Greg Cote

Fins, Canes creating a football revival in South Florida

The Dolphins go wild after scoring the winning touchdown and extending their astonishing win streak to five games.
The Dolphins go wild after scoring the winning touchdown and extending their astonishing win streak to five games.

I had a feeling it had been a while but had no idea just how long. Call it something else for South Florida football fans to appreciate this week of Thanksgiving.

Don Shula was still roaming jut-jawed along the Dolphins sideline, and Dan Marino was in the prolific heart of his career.
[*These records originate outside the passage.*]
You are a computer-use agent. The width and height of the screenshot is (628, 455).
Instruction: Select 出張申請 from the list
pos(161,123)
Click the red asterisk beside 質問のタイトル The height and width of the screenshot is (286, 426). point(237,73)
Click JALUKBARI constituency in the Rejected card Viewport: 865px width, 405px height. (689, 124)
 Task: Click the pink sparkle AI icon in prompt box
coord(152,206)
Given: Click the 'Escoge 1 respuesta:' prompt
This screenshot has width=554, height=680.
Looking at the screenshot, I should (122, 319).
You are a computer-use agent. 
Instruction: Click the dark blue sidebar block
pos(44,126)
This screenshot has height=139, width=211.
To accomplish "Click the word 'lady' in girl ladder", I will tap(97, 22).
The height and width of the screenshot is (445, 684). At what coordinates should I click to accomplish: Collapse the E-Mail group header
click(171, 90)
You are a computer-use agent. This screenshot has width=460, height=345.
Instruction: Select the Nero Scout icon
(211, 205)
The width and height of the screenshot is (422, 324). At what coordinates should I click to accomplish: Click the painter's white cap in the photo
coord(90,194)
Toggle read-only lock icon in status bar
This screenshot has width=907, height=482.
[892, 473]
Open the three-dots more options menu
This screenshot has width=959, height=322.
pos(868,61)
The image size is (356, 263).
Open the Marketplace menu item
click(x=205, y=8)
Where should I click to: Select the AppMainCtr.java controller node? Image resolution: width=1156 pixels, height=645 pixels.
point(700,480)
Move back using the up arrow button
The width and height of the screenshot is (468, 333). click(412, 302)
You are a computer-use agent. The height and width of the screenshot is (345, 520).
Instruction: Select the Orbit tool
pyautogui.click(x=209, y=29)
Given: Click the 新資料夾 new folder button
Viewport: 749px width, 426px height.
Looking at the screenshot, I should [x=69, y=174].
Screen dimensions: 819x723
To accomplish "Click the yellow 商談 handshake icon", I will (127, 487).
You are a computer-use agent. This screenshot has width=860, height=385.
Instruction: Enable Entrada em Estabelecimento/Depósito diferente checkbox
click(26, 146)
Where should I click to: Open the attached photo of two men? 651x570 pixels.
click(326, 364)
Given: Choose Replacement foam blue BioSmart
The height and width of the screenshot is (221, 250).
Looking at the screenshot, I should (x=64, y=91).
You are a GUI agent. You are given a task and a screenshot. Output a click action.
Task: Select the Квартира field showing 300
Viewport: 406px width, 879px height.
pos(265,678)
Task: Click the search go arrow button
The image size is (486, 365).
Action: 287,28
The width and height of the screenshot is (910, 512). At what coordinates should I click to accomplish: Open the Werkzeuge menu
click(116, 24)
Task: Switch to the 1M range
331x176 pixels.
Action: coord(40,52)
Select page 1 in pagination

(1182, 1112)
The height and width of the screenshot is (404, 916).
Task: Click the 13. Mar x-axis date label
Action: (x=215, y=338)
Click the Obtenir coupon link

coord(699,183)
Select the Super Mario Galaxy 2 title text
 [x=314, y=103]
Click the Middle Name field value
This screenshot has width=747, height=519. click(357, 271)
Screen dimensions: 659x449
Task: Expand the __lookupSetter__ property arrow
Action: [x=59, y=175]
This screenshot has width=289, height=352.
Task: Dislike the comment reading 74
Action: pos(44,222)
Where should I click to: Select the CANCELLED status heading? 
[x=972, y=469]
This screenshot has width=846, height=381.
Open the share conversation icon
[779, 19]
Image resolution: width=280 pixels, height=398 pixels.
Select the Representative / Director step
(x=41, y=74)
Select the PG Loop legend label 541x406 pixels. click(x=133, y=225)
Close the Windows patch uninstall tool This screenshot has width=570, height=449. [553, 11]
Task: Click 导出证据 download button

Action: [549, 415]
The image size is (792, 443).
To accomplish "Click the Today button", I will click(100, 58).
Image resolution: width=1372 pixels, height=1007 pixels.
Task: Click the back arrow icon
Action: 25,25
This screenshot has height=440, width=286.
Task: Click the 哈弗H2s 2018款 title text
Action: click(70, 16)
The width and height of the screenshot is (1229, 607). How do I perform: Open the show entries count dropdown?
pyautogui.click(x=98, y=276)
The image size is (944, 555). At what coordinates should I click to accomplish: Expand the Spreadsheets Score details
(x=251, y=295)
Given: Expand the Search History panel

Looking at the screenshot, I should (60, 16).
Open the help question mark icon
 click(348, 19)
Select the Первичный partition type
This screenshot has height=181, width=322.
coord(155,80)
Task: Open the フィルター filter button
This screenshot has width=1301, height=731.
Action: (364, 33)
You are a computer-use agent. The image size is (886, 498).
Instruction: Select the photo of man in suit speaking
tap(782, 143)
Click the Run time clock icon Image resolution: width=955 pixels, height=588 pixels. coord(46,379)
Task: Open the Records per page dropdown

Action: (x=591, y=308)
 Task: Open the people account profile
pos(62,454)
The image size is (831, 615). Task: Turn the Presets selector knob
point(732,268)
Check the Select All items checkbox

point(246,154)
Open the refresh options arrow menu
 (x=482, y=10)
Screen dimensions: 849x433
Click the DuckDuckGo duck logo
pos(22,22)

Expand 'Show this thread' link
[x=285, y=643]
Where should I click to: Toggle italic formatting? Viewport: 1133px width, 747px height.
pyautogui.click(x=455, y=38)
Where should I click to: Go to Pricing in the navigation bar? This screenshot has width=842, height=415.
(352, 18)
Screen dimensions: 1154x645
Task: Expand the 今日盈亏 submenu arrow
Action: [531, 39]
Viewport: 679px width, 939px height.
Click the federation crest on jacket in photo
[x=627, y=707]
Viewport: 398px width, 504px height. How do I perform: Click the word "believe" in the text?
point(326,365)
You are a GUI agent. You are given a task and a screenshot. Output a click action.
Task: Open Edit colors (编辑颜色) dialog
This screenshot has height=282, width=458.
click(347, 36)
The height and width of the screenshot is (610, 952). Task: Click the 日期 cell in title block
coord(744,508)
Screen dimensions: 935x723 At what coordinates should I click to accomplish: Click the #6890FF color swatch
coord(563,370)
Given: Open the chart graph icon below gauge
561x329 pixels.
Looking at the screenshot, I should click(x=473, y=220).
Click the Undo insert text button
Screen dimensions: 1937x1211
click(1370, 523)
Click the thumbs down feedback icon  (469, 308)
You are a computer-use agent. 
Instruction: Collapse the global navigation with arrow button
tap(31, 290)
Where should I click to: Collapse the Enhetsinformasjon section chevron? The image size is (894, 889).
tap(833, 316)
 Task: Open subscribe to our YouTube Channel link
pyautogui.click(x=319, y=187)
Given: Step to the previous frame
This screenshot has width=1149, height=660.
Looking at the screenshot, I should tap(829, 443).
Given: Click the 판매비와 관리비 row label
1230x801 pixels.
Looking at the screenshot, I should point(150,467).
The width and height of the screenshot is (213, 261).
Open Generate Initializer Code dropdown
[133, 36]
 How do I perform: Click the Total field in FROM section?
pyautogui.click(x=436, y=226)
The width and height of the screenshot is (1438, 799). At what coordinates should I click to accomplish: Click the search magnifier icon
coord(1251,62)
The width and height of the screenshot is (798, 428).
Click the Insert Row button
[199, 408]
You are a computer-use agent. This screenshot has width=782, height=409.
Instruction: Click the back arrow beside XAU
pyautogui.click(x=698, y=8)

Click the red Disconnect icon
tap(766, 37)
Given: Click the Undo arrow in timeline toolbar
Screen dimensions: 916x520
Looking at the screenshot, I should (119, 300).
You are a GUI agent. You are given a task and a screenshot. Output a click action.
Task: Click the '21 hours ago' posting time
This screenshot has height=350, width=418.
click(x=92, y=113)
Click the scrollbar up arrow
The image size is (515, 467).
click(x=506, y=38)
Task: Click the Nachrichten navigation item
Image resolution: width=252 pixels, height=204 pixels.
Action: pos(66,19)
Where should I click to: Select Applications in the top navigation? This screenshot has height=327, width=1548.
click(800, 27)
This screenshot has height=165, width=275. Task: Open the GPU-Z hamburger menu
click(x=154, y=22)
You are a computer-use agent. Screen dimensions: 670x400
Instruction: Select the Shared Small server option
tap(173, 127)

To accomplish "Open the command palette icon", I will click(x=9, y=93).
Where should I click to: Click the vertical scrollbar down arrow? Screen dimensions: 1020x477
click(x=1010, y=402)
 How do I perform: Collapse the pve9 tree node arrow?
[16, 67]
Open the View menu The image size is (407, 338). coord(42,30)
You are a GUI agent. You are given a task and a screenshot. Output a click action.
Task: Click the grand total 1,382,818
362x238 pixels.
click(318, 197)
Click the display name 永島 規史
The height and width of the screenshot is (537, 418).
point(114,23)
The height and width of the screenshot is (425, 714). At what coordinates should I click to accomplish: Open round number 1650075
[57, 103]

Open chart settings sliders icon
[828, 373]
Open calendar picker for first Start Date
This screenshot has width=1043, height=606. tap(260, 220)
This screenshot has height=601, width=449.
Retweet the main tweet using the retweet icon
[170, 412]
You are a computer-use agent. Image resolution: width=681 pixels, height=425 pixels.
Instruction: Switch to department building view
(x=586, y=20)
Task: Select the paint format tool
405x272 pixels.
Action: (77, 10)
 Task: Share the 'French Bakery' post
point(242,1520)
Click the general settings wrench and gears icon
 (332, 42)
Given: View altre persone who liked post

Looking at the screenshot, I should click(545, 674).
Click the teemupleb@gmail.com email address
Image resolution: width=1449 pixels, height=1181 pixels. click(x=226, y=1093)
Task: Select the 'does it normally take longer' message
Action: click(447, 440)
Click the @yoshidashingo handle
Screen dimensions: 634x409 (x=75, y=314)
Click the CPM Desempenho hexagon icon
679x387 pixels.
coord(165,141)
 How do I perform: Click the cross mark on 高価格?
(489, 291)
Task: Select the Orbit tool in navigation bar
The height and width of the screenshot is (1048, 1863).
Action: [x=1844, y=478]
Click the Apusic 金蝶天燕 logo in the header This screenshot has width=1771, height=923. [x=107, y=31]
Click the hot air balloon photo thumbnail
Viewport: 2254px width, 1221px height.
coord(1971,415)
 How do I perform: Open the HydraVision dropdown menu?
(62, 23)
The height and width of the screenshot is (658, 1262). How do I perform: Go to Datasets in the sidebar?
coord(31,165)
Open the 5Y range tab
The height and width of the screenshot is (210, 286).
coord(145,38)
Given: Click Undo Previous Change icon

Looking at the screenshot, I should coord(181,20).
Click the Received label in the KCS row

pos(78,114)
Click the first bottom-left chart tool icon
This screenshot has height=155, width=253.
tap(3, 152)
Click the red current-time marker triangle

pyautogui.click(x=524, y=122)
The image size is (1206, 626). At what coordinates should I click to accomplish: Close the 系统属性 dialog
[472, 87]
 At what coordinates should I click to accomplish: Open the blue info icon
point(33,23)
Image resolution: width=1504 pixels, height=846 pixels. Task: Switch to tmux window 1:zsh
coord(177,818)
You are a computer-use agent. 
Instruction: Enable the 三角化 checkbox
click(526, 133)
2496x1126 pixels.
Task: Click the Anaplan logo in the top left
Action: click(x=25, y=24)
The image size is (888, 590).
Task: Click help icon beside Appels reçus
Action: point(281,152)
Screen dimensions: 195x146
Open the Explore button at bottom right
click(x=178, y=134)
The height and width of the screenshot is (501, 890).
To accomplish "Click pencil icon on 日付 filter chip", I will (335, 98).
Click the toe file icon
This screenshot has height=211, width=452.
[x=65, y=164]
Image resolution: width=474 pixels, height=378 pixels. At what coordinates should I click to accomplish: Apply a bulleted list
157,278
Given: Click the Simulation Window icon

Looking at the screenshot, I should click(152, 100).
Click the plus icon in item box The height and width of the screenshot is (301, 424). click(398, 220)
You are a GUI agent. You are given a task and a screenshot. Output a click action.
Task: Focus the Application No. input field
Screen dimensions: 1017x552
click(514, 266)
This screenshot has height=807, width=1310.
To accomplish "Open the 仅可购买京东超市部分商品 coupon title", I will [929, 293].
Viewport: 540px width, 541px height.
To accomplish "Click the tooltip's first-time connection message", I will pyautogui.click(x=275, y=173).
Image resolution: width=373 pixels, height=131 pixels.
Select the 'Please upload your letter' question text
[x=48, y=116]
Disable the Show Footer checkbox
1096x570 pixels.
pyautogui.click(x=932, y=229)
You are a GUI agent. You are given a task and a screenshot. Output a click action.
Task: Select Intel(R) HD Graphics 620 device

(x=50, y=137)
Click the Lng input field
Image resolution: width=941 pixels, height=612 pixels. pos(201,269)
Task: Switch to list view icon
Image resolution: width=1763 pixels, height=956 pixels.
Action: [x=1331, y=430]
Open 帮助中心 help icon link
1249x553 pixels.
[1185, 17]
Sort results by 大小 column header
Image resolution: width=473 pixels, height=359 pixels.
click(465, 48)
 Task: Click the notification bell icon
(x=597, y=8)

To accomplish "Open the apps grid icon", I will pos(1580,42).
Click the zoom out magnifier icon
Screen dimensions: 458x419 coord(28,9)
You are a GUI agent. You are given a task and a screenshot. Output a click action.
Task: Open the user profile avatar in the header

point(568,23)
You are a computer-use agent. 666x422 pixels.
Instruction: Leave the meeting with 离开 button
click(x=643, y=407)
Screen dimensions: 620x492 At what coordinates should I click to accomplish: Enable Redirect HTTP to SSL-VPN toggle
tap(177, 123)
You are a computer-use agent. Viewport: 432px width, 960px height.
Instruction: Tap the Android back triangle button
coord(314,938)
Across town, new Hurricanes coach Dennis Erickson was bearing in on the school’s third national championship.

It was that season, 1989, when Miami’s two flagship football teams last both had at least a three-game winning streak entering the national holiday that turkeys hate.

Go back even further, to 1985, for the last time the big two had a longer combined streak entering Thanksgiving than the eight victories in a row currently co-fashioned by the Fins (five) and Canes (three).

The dual fire is all the more remarkable because, for both teams, it arose from ashes.

Pro Miami was 1-4, Dolfans beginning to join in another sad chorus of “Same Ol’ Dolphins.” Now, at 6-4 and at home this coming Sunday vs. the awful 49ers, Miami has become a viable playoff contender.

College Miami had been sunk by four consecutive losses in October. Now the Canes are 7-4 and big favorites at home in this coming Saturday’s regular-season finale vs. Duke. Bowl prospects are growing again.

The refresh button has been hit on the sense of optimism and new direction that began each team’s season. I’d also add Miami’s third-biggest football team, Florida International University, to the conversation because, as the Dolphins and UM began saving their seasons, FIU won big, too — and it had nothing to do with a scoreboard.

The sense of renewal is rooted in all three teams’ coaching hires.

Adam Gase has delivered youth and enthusiasm to the Dolphins, and a sense of fight and belief that helped keep the ship intact and headed right even at 1-4.

Mark Richt brought to UM not only an alum but the most proven coaching hire the school had ever made. (And Richt in turn brought in new defensive coordinator Manny Diaz, who has made a palpably big difference.)

And FIU, in new coach Butch Davis, hired last week to take over in 2017, gets needed stature and heft, not only a “big name” coach but one with major-college experience, one who is a strong recruiter.

Didn’t take these winning streaks to verify that Gase and Richt were strong hires, but it helps. Likewise, an FIU fan needn’t wait for Davis’ debut next September to be excited about his arrival.

It is the Dolphins, though, who top the marquee, and not just in football but across all Miami sports right now.

The downsized Heat, with the departure of Dwyane Wade and dissolution of the Big 3 era, created an opening that the Dolphins, with these five wins in a row, have burst through.

I know. The Dolphins needed a small miracle to extend that streak Sunday, with two late touchdowns winning in Los Angeles, 14-10. See, but that’s part of the point. Winning teams, resourceful teams, teams that don’t quit, do that. They pull victories from defeats.

“It was a long time ago when you knew guys just had that fight,” Cam Wake said of his team after it beat the Rams. “You know, you can feel it.”

Jarvis Landry couldn’t help but get a jab in at the media and bandwagon-jumping fans who wrote off this team at 1-4: “From everybody that doubted us early on and people who will still doubt us in the future: We thank you. It motivates us, especially in times like [Sunday] when we got to stick together as brothers and come from behind and take one.”

Gase remarked how impressed he was watching the sideline interplay Sunday, defensive players continually encouraging a struggling offense.

You wouldn’t have said it a month ago of the Dolphins or Hurricanes (or FIU) — or of Miami in general — but as the weather cools and the teams heat up, it’s beginning to look a lot like a football town again.